A brilliant academic career

Max Weber im Gespräch auf Burg Lauenstein im Frankenwald (1917

Max Weber at Lauenstein Castle in the Franconian Forest (1917). In the background: the writer Ernst Toller, one of the protagonists of the Munich Räterepublik. Weber´s intercession during the subsequent trials probably saved Toller from the death penalty. | © akg-images

Weber’s study of the structure of the agricultural economy east of the Elbe was the beginning of a brilliant academic career. At the age of only 30, he was appointed Professor of Economics at Freiburg University, and two years later he took up a professorship at the University of Heidelberg. However, his mental health began to deteriorate, and he was eventually forced to leave the university. He fell into a state of severe depression, which persisted for years. But by the end of the First World War his condition had begun to improve, and he felt well enough to make a new start in Munich – where a revolution was in progress.

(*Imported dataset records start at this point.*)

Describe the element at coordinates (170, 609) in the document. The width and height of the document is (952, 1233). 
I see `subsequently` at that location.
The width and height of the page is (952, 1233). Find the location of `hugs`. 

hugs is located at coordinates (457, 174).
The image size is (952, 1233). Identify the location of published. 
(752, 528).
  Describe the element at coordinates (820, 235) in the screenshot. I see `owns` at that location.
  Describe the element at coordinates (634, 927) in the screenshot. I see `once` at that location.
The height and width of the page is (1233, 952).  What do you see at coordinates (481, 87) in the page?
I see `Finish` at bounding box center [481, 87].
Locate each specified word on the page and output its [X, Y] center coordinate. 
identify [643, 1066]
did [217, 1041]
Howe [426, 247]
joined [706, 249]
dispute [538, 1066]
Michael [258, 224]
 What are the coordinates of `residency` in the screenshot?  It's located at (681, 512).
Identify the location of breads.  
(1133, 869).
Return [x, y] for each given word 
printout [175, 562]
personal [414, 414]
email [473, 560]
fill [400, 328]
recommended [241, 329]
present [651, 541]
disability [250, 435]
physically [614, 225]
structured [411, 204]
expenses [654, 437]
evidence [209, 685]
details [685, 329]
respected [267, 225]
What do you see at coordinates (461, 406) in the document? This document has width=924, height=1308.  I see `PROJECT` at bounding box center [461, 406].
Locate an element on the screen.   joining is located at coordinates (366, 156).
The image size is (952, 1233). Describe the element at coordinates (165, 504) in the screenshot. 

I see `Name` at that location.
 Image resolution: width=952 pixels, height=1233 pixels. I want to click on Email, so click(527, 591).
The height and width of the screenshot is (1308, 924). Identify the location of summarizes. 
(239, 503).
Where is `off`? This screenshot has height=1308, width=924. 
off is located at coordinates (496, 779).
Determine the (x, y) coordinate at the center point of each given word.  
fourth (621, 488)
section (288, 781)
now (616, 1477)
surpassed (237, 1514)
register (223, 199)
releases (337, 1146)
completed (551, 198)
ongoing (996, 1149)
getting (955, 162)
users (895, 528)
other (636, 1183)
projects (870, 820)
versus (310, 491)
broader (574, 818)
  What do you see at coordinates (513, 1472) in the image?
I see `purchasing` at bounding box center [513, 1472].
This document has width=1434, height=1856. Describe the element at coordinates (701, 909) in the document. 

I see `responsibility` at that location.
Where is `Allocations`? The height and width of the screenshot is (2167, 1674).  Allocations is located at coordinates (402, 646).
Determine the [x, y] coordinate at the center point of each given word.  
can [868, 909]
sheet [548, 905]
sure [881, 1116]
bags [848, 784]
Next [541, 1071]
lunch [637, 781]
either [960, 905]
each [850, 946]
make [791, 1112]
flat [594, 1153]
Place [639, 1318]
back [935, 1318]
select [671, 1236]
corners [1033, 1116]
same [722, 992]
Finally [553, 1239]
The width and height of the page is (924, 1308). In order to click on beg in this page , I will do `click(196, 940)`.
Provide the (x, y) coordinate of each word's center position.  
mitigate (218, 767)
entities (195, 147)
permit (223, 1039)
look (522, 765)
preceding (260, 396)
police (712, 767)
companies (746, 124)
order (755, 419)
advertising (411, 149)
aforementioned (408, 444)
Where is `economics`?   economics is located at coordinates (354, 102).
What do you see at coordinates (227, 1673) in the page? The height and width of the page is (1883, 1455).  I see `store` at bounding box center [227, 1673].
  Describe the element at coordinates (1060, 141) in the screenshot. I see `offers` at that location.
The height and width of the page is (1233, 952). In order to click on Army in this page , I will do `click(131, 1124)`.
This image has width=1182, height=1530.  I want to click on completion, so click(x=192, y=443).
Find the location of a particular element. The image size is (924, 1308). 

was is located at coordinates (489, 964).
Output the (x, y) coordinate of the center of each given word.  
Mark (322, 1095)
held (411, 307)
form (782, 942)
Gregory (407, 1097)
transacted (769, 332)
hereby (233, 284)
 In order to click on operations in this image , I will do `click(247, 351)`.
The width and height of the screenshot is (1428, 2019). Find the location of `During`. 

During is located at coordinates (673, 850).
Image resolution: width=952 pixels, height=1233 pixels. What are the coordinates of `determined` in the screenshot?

In November 1918, demonstrations had forced the King to abdicate, and a Socialist Council declared Bavaria a Republic. If the Council had had its way, there is little doubt that Weber, as a typical member of the bourgeoisie, would never have become Brentano‘s successor at LMU. But the University won the argument. In January 1919, following a general election which his own party decisively lost, the leader of the Council and de facto Prime Minister of the new Republic, Kurt Eisner, was assassinated by Count Anton Arco-Valley.

Notably, Weber never condemned the murder, perhaps because he regarded Eisner as a politician who was led by his personal convictions alone, lacked charisma, and had no sense of proportion or responsibility. In his classification of political leaders, Weber attributed the latter set of qualities to the ‘charismatic’ type.

At all events, in a lecture given in LMU’s Audimax during the Winter Semester 1919/20 (his second term in his new position), Weber argued that it would have been politically more prudent to have tried (and convicted) Eisner’s assassin. This would have turned not Eisner, but his murderer into a political martyr – instead of ‘the coffee-house celebrity’ that Graf Arco-Valley subsequently became, according to a contemporary.

Weber continued to teach and write in Munich for several months after this lecture. But he too would fall victim to the influenza virus, which killed far more people around the world than did the horrendous war that preceded it. He died of viral pneumonia on June 14, 1920 in his rented apartment in Schwabing, during a summer thunderstorm. The house is still standing, but there is no monument in Munich that honors the work of one of the founding fathers of sociology. – There is a Max-Weber-Platz in the center of the city, which however already bore that name during his lifetime (having originally been named after a local politician). It was later rededicated to commemorate the great sociologist.